After the summer break, prices have risen slightly also due to the Ukraine-Russia crisis, at 55 euros in September while for October forward contracts are listed at 55,45 euros and for 2015 it is 54 euros. Prices that would be lower if there weren't the Sicilian plants that reach unmatched peaks elsewhere. Well, along the way to the bill, the price rises by almost 400%: families and small-medium businesses, shops and artisans pay almost 190 euros per megawatt hour for electricity. 189,75 euros to be exact, the average value decided by the Authority for the third quarter of 2014.

How is such a leavening possible? Taxes take away 13,34% of the price paid by a typical consumer (2700 kilowatt hours consumed per year and a 3 kilowatt meter). Then there are the general system costs which absorb 21,43%: here, together with the incentives for renewables which cost 13 billion a year, there are also the costs for making nuclear power banned since 1987, the Ferrovie dello Stato, Cip6 and concessions for large energy-intensive industries. They are already known things. Less known is that 50% of the bill goes to pay for the sale of energy.

Because this same item also includes the costs incurred by Terna to balance the grid, the remuneration of interruptible customers (469 million euros a year) and super-interruptible customers (another 136 million), the interconnector or virtual import ( 495 million), the capacity payment (125 million). In short, even in the sale price there is a mix of items that have nothing to do with energy.

Even so, it is difficult to explain the huge gap between wholesale and retail. The modest 7% cyclical increase recorded at source in recent months does not justify such a large gap. Because the price per megawatt hour (45-50 euros) is in any case about half the selling cost (95 euros). According to the specialists, the insurance contracts stipulated by the Single Buyer weigh heavily to cover themselves against the risk of sudden increases at source. The combination of all these items will ensure, barring unexpected trend reversals, that not even the forthcoming tariffs for the fourth quarter will record for consumption the drop that occurred in recent months for production.

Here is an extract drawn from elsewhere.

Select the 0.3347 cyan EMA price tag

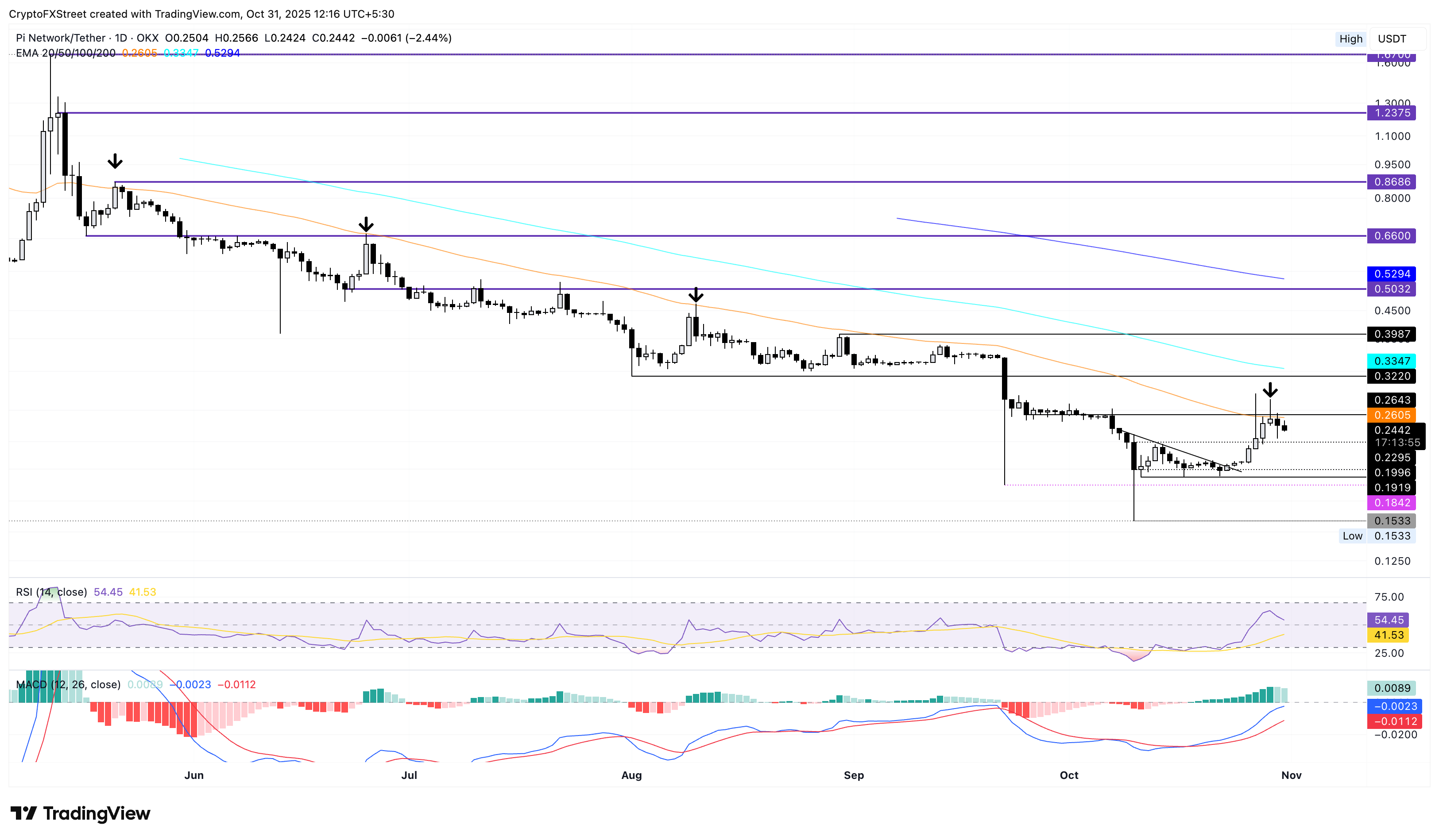[1391, 361]
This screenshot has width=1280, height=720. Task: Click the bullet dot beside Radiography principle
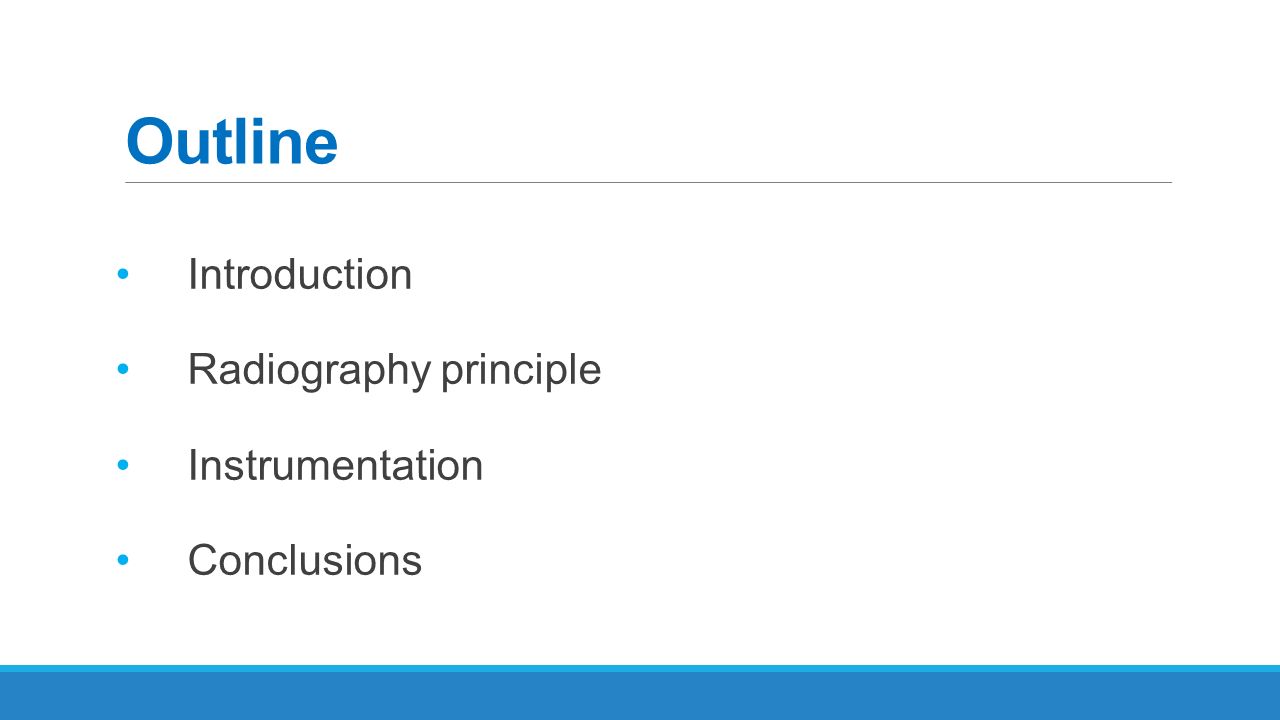click(123, 369)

The Competitiveness Law had to come to the rescue of families and small businesses. But the promised 10% drop on bills is not yet within reach because the application decrees of the controversial "spread incentives" have not yet been signed by the Ministry of Development. And the Gse is continuing to pay the incentives based on the old regulations. Meanwhile Assorinnovabili is about to launch the offensive of unconstitutionality appeals also involving Confagricoltura. Just yesterday a meeting with a hundred companies, in the presence of the constitutional lawyer Valerio Onida, served to take stock of the situation.